# E-Tec or Verado



## Nick Roehl (Mar 7, 2002)

Looking at a new book, and leaning towards an E-Tec. Does anybody have an educated opinon on either of these motors. Any help would be welcomed. Thanks
Nick Roehl


----------



## luveyes (Jan 22, 2005)

I have fished out of 3 E-tecs on Rangers.

I personally wouldnt own one for a few reasons.
1) seen failure in too many of them (2 in my limited experience)
2) felt that holeshot was poor, vs what has been hyped by media, Opti would smoke it out of the hole in the boats I have been in.
3) Kinda noisy for me, I also would lean away from optis due to the same reason

Positives
1) newer technology, with less maintainence (not 0 maint as they would have you think)
2) "decent" fuel economy
3) fast

I personally dont have any experience with Verados, however if I were buying new I would have to chose between a Verado and a Suzuki. Both very quiet, fuel efficient (depending on WOT vs cruising RPMs), smooth, quiet, quiet, and dependable. I dont really like the idea of more upkeep with the Verado vs most of the competition.

This is my limited impression and belief as I have been in a few E-tec equipped boats, no Verados, and 1 Suzuki.

I have turned into a 4 stroke guy, just like jumping into your car; start everytime, not coldblooded, quiet, and smell free for the most part.


----------



## duckslayer (Oct 30, 2003)
======
• _To do_
Please answer these questions about the outboard motor thread, one per line:
1. Which motor did Nick Roehl say he was leaning towards?
2. On how many E-Tecs has luveyes fished?
3. If buying new, which two motors would luveyes choose between?

• _Provided material_
======
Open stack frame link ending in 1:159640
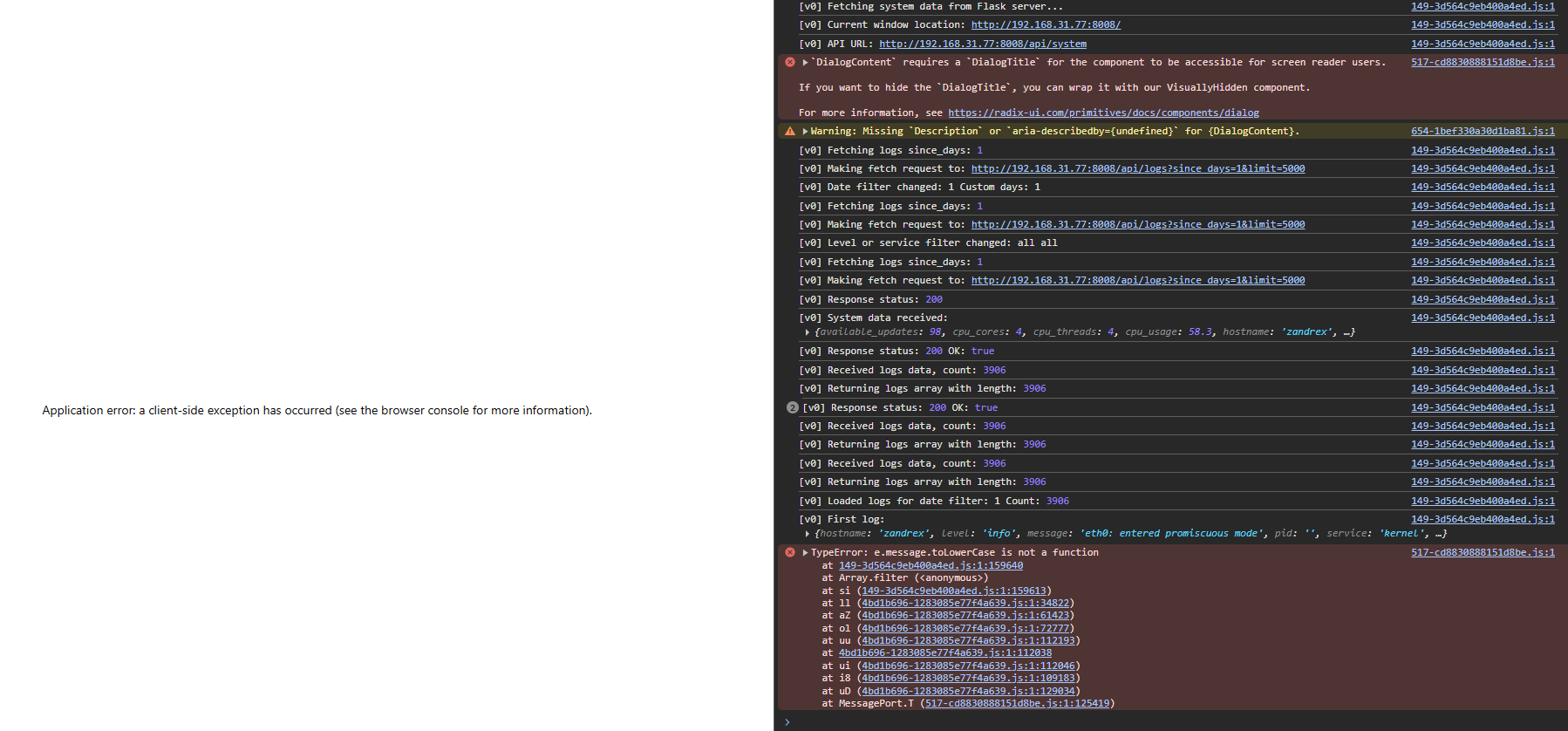Screen dimensions: 1568x731 (x=931, y=566)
======
• _Result below_
1. An E-Tec
2. Three
3. A Verado and a Suzuki